- Date: March 2008
- Page count: 176 pages
- Publisher: Gestalt Comics

Creative team
- Writers: Alex Cox Christopher Bones (adaptation)
- Artists: Christopher Bones
- Colourists: Justin Randall
- ISBN: 0977562824

= Waldo's Hawaiian Holiday =

2008 graphic novel written by Alex Cox

Waldo's Hawaiian Holiday is a graphic novel from Gestalt Publishing written by Alex Cox and illustrated by Christopher Bones and Justin Randall. It is a sequel to the 1984 cult film Repo Man.

==Publication history==
The sequel to Repo Man was planned as far back as 1997 and filming started but was never completed.
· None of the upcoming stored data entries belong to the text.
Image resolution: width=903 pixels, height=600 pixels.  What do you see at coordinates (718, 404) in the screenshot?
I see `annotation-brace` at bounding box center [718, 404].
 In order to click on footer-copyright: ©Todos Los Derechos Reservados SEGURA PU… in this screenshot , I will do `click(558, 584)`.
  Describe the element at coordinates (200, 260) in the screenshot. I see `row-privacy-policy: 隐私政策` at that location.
The making of it is featured in the documentary A Texas Tale of Treason. Cox afterward made another semi-sequel called Repo Chick but the original sequel remained as a script on Cox's website. Christopher Bones stumbled across it while working on another project and contacted Cox about adapting it, which Cox agreed to.

==Plot==
Otto, now using the name Waldo, has returned to Earth from Mars after ten years. Now nearly 30, he adjusts to life in mid-1990s, and gets a boring job as a telemarketer. When Waldo receives a call offering a free Hawaiian vacation, he makes taking the trip his goal, but his efforts are repeatedly thwarted by bureaucracy. It is eventually revealed that these difficulties are intentional, and that Los Angeles is actually an experimental self-maintaining prison constructed by Martians to contain humans. Waldo returns to his job and never goes on vacation.